PT Makmur Elok Graha (MEG), entitas anak dari Grup Artha Graha milik pengusaha TW, diduga telah dengan semena-mena mengklaim hak eksklusif atas Rempang Eco City. Mereka dengan bangga mengumumkan sertifikat hak guna bangunan seluas 16.583 ha selama 80 tahun, tanpa menghiraukan riwayat tanah tersebut. Pulau Rempang bukanlah sekadar lahan kosong yang siap dikomersilkan; ia adalah rumah bagi masyarakat yang telah ada jauh sebelum kemerdekaan Republik Indonesia, yang kini melihat warisan dan sejarah mereka diancam oleh ambisi korporat.
Sejak Agustus 2004, rencana untuk mengembangkan Pulau Rempang memang telah ada. Tapi, proyek ini terhenti pada satu titik karena dugaan korupsi, sebuah narasi yang terlalu sering kita dengar dalam proyek-proyek besar di tanah air. Namun, rupanya niat eksploitasi ini tidak padam. PT MEG, dengan dukungan Kepala BP Batam, dengan nekat memforsir agenda mereka, berupaya menjadikan Pulau Rempang sebagai mesin ekonomi baru Indonesia dengan investasi masif.
Di balik retorika kemajuan dan lapangan kerja, ada kenyataan pahit: penggusuran paksa dan penghilangan sejarah serta kultur. Proses penggusuran yang dilakukan bukanlah hal yang simpatik; itu brutal, represif, dan melukai hati masyarakat yang warisan budaya dan sejarahnya dilecehkan.
Adapun rencana kerjasama dengan produsen kaca raksasa dari China, Xinyi Glass Holdings Ltd., bukanlah pembenaran. Ya, mereka mungkin berinvestasi besar di Kawasan Industri Rempang dan berambisi besar, tapi apa artinya semua itu jika harga yang harus dibayar adalah kehilangan sejarah dan identitas masyarakat asli Rempang?
Pulau Rempang bukan sekadar lahan. Ini adalah saksi sejarah, tempat dimana masyarakat telah bermukim sejak sebelum kemerdekaan. Mereka bukanlah penghuni sementara yang bisa dengan mudah digeser. Tidak ada investasi yang cukup berharga untuk menghapus jejak sejarah dan kultur masyarakat Rempang.

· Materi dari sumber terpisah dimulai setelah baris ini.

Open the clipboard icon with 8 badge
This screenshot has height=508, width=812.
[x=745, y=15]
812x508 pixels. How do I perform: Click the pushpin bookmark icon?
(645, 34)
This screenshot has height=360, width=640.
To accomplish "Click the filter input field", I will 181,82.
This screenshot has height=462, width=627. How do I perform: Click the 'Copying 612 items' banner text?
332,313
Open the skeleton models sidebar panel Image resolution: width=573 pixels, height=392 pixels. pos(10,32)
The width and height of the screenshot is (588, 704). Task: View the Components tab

Namun, ketika suara-suara protes muncul, ketika masyarakat Rempang berdiri teguh melawan penggusuran, mereka ditemui dengan kebrutalan. Demonstrasi yang seharusnya menjadi wadah aspirasi berubah menjadi medan pertempuran, dengan enam orang terluka dan 45 lainnya ditahan. Ini bukanlah wajah Indonesia yang kita kenal. Ini adalah cerminan dari bagaimana korporasi dan kepentingan tertentu mendahului hak dan kemanusiaan.

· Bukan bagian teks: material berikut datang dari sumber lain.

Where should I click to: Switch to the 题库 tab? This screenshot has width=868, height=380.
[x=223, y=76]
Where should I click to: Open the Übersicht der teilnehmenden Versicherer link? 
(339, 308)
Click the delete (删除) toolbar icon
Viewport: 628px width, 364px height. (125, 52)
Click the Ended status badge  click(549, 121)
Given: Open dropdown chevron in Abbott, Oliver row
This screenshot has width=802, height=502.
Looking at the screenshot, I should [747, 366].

Penggunaan kekuatan secara represif terhadap masyarakat, dalam upaya penggusuran, adalah tindakan yang tak hanya tidak bermoral, tetapi juga melanggar hak-hak dasar kemanusiaan. Mereka yang berdiri di garis depan, mempertahankan tanah leluhur mereka, bukanlah penghalang bagi kemajuan, melainkan pelindung warisan budaya yang tak ternilai harganya. Mereka berhak atas kepastian hukum, penghormatan, dan keadilan.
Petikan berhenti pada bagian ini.